Dysfunction of Delayed Rectifier Potassium Channels in an Inherited Cardiac Arrhythmia

Abstract

The rapid (l_Kr) and slow (I_Ks) delayed rectifier K⁺ currents are key regulators of cardiac repolarization. HERG encodes the K_r channel, and KVLQT1 and hminK encode subunits that coassemble to form K_s channels. Mutations in any one of these genes cause Romano‐Ward syndrome, an autosomal dominant form of long QT syndrome (LQT). Mutations in KVLQT1 and HERG are the most common cause of LQT. Not all missense mutations of HERG or KVLQT1 have the same effect on K⁺ channel function.
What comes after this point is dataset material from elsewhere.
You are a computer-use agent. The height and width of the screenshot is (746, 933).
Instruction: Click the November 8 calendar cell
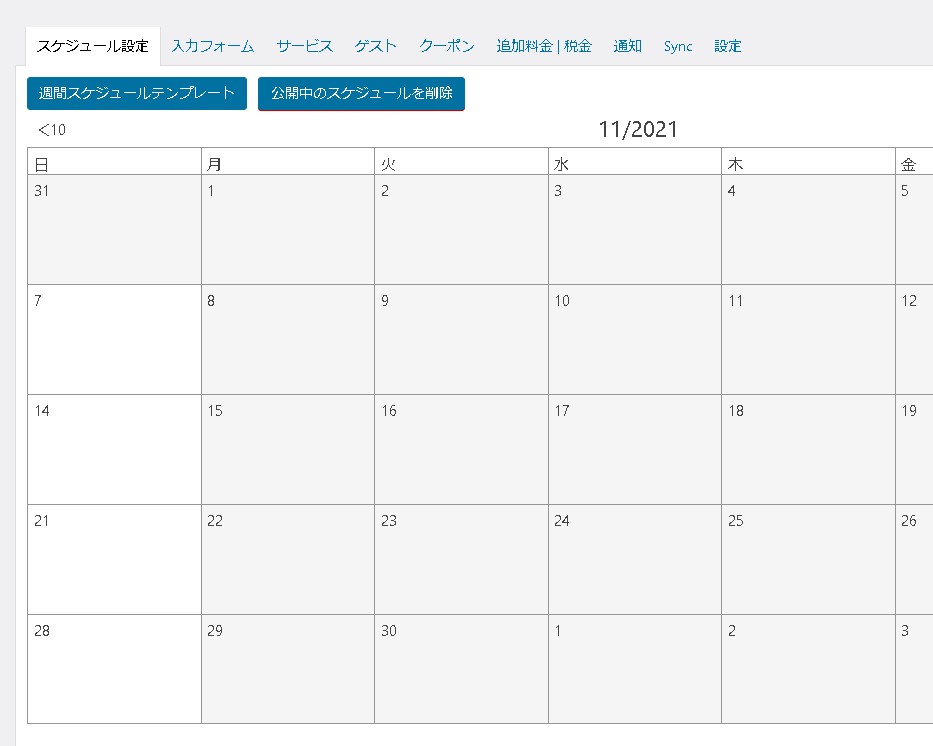287,339
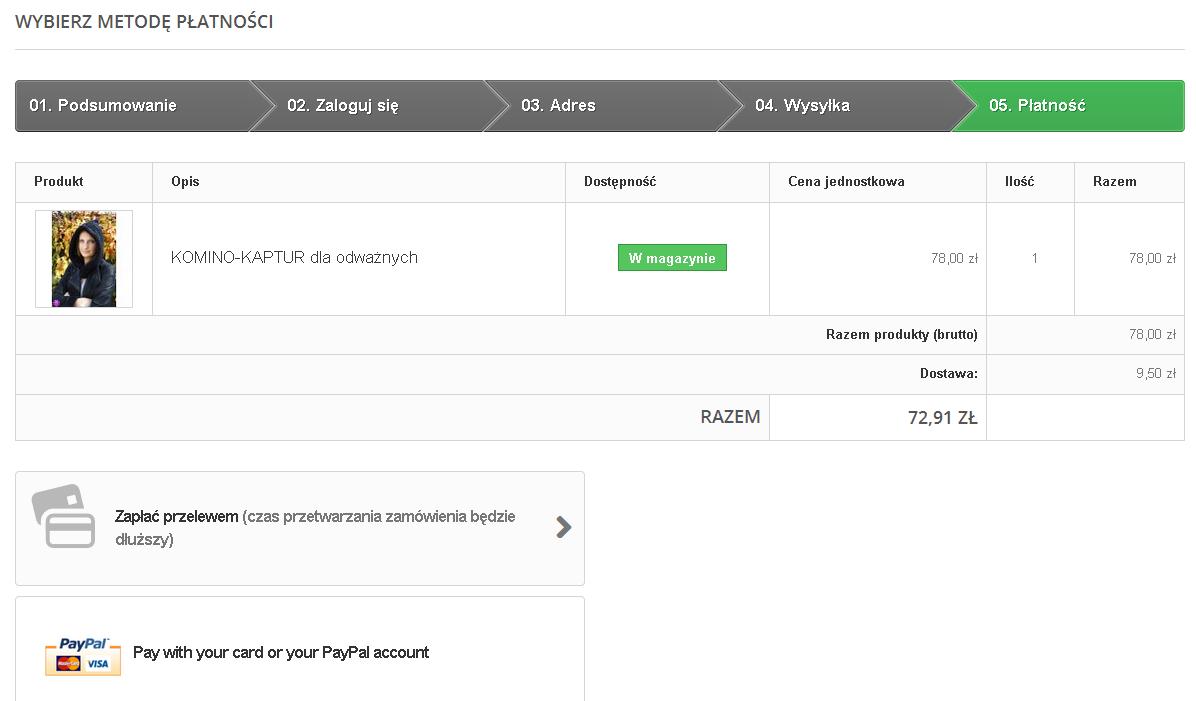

Most mutations result in a dominant‐negative effect, but the severity of the resulting phenotype varies widely, as judged by reduction of current induced by coexpression of wild‐type and mutant subunits in heterologous expression systems. Mutations in hminK (S74L, D76N) reduce I_Ks by shifting the voltage dependence of activation and accelerating channel deactivation. A recessive form of LQT is caused by mutations in either KVLQT1 or hminK. The functional consequences of mutations in delayed rectifier K⁺ channel subunits are delayed cardiac repolarization, lengthened QT interval, and an increased risk of torsade de pointes and sudden death.